Shameless blog

Our bloggers | E-mail the blog

All posts in Race and Racism

Film Fridays, Race and Racism
Youth In Revolt: Mildly Revolting

youth in revolt still

Sheeni Sauders (Portia Doubleday) and Nick Twisp (Michael Cera) make the best of an afternoon in their trailer park.

Youth in Revolt‘s premise is a familiar one, with some unexpected twists along the way; (virginal, sweet, innocent Nick Twisp) boy meets (flaxen haired, ivory skinned, sexy, intelligent Francophile Sheeni Saunders) girl, boy falls for girl, girl plays with boy but has a much sexier/intelligent/athletic/accomplished boyfriend (who now of course becomes boy’s arch-nemesis by default), girl’s parents hate virginal sweet boy and prevent him from seeing girl, boy decides to fight for girl. By becoming bad. Very, very bad.

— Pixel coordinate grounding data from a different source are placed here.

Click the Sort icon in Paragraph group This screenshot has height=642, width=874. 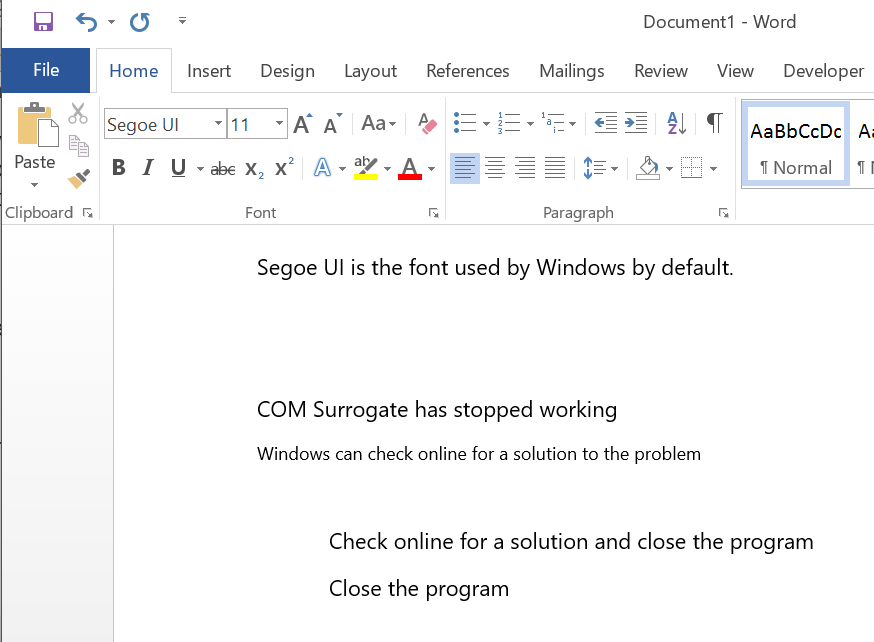674,123
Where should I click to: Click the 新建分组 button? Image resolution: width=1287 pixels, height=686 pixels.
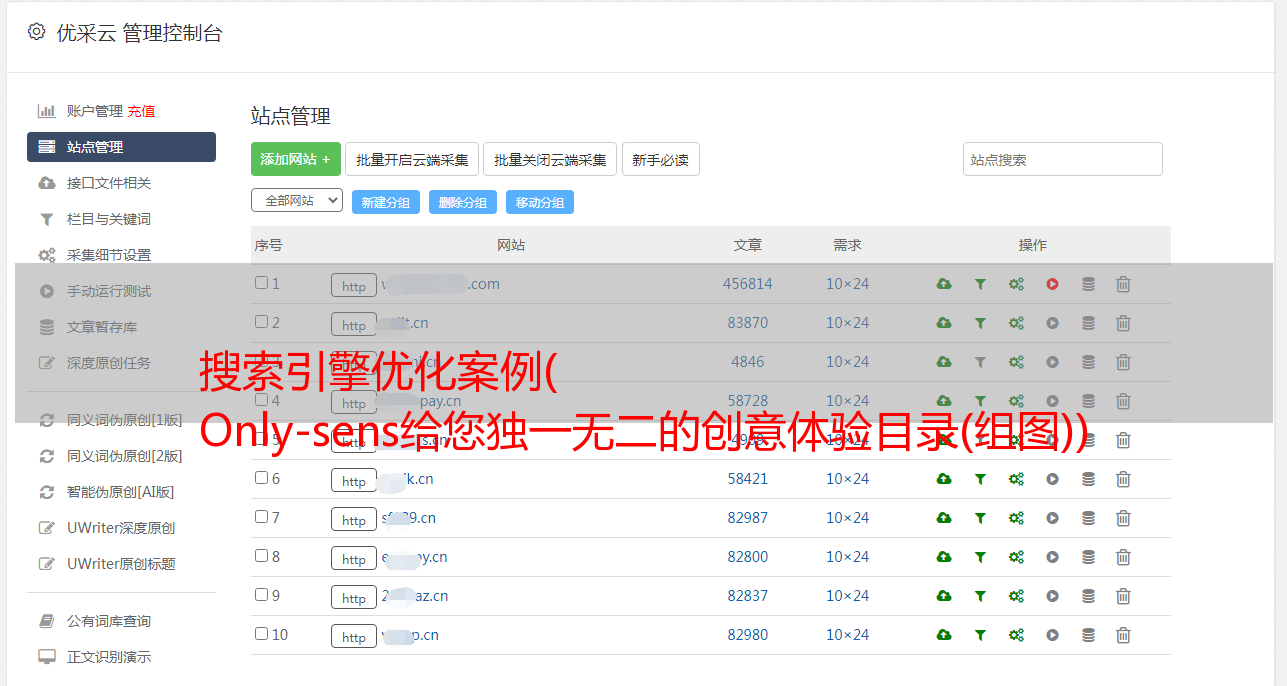point(385,202)
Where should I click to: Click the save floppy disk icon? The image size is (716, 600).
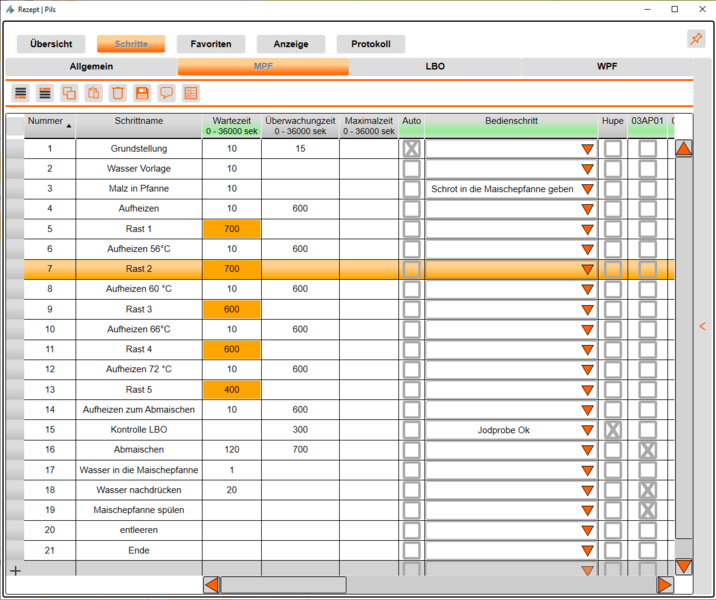(x=142, y=93)
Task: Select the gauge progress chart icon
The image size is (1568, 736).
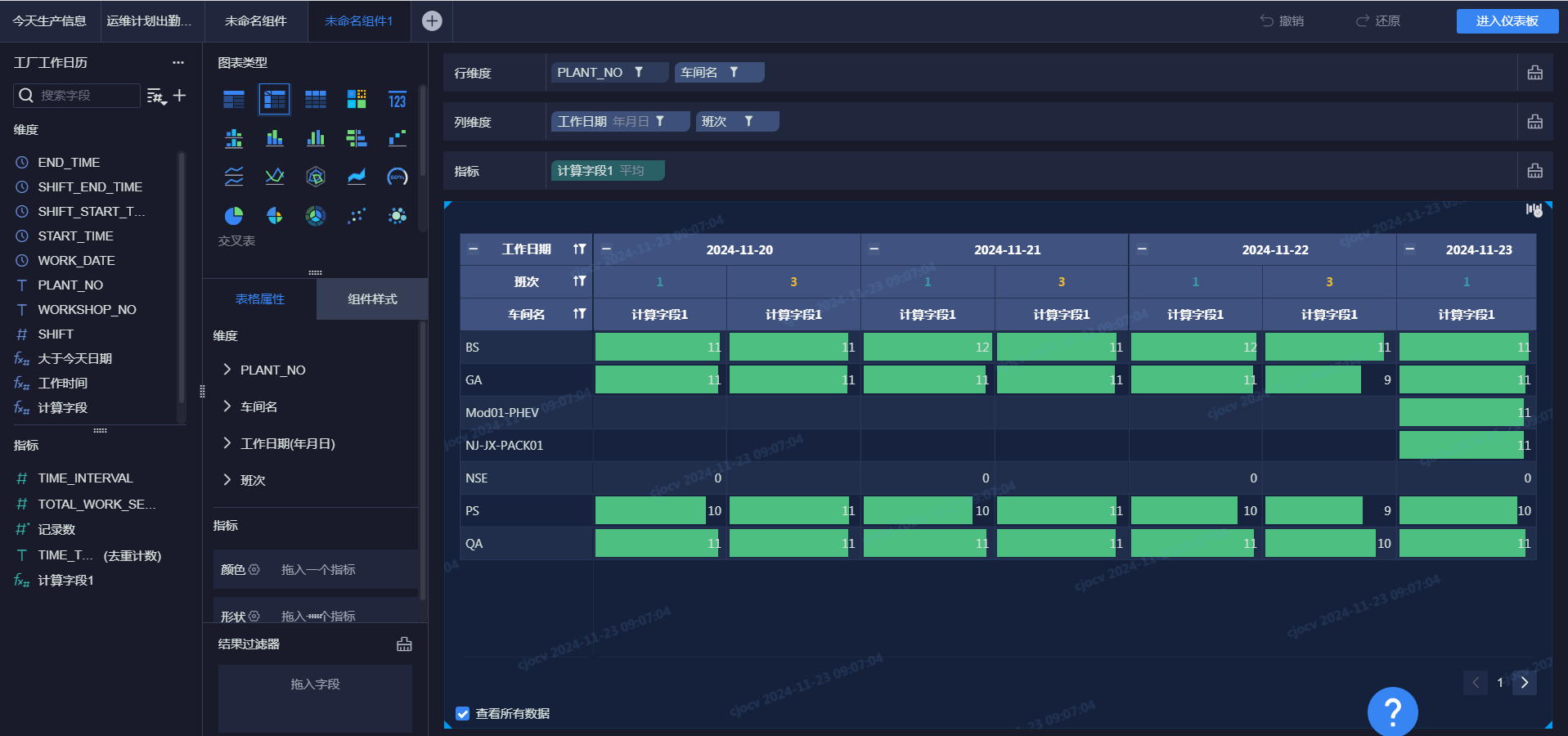Action: tap(398, 177)
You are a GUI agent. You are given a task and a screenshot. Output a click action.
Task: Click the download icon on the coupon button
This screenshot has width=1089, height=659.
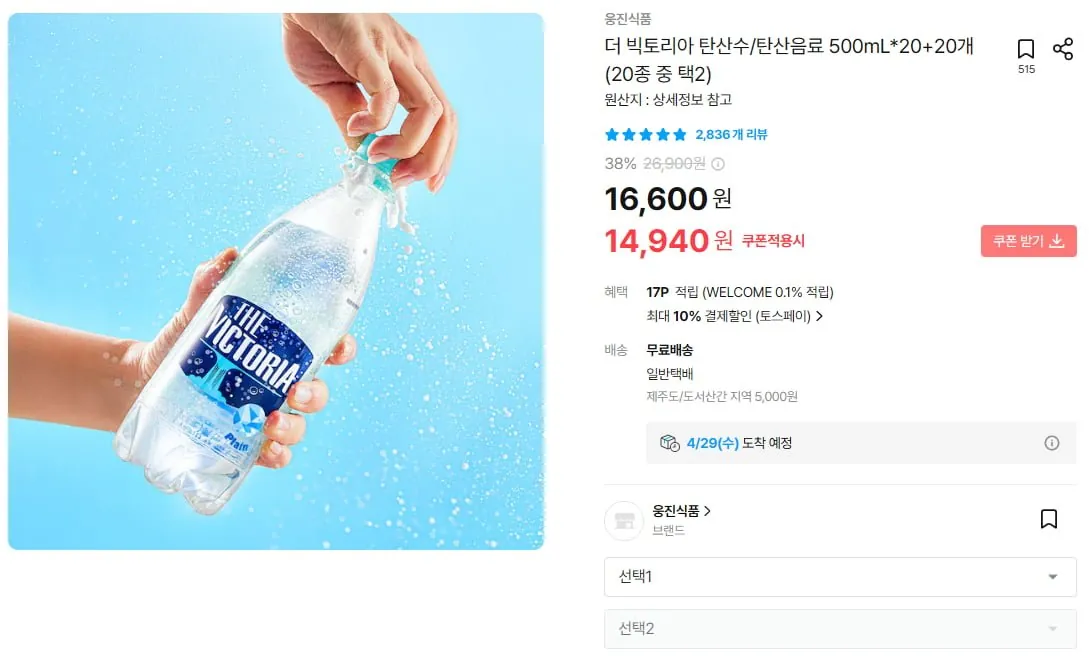tap(1057, 240)
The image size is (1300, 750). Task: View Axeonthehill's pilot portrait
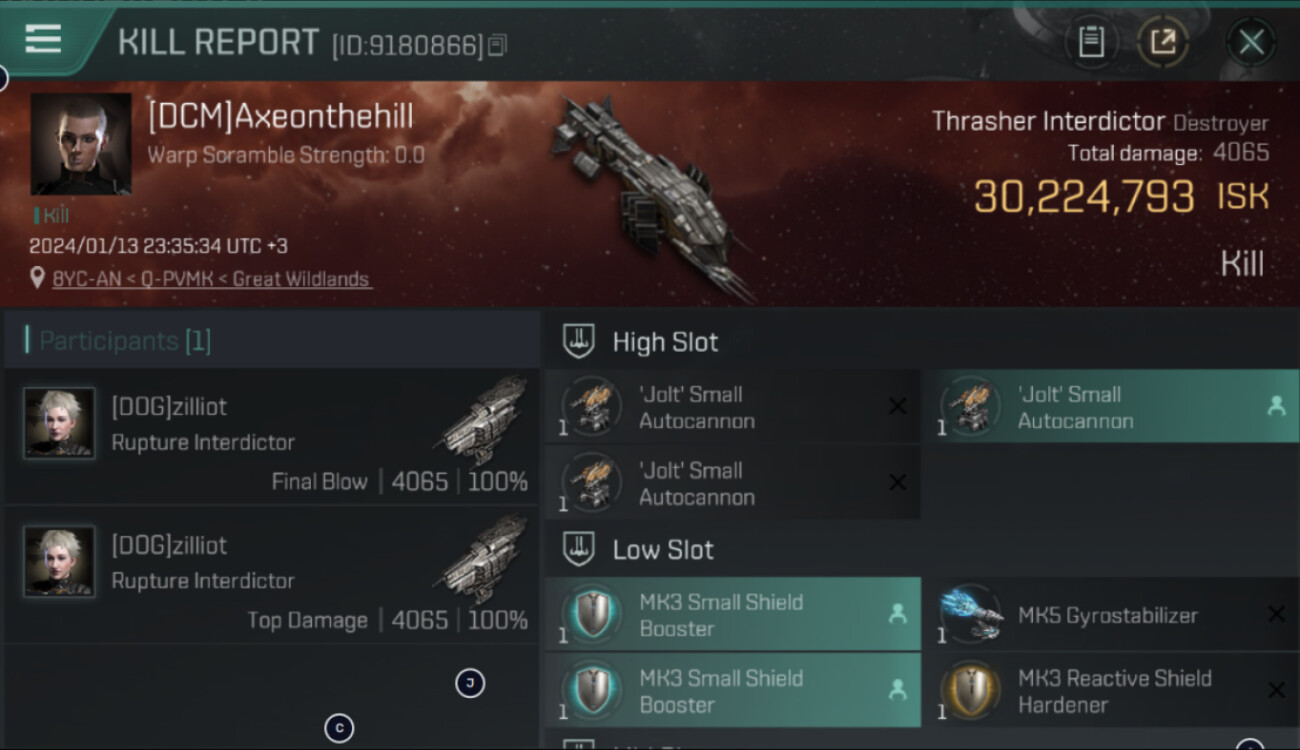[x=80, y=144]
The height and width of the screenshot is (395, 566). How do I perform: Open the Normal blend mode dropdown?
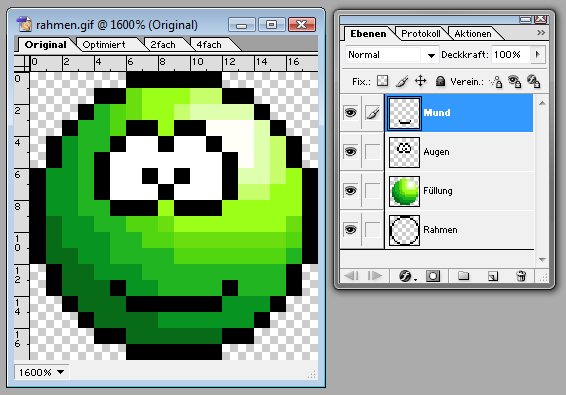[x=392, y=55]
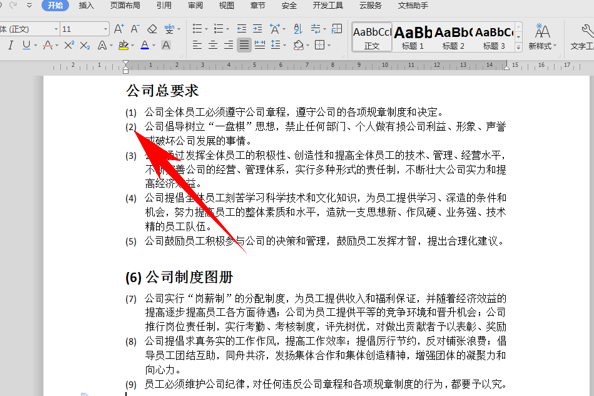
Task: Apply the 标题 1 heading style
Action: (x=413, y=37)
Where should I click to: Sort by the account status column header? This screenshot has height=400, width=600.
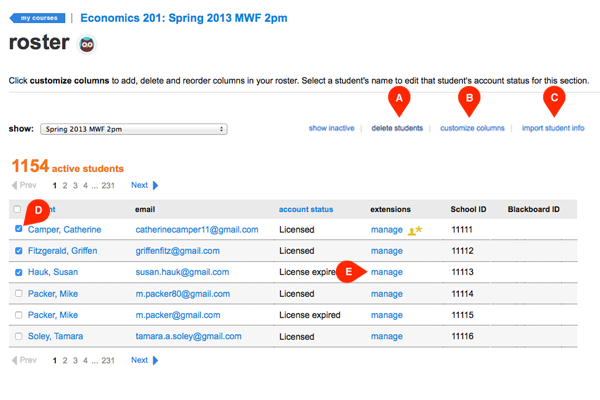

The rest of the plot is ridiculously complicated, but at the same time suprisingly believable for a love-struck teenage boy. But.. a lot of it was very… cringe inducing, not to say problematic and fucked up. Nick really wants to get the girl (or is it sex? sometimes the viewer is not quite sure), and goes to absurd lengths in his attempts to do so, including emotionally harassing his mother after her boyfriend dies, stealing and destroying vehicles, faking his own death, and last (but definitely least charming) lying to and emotionally manipulating not one, but two girls, including even drugging one of them.

Yeah.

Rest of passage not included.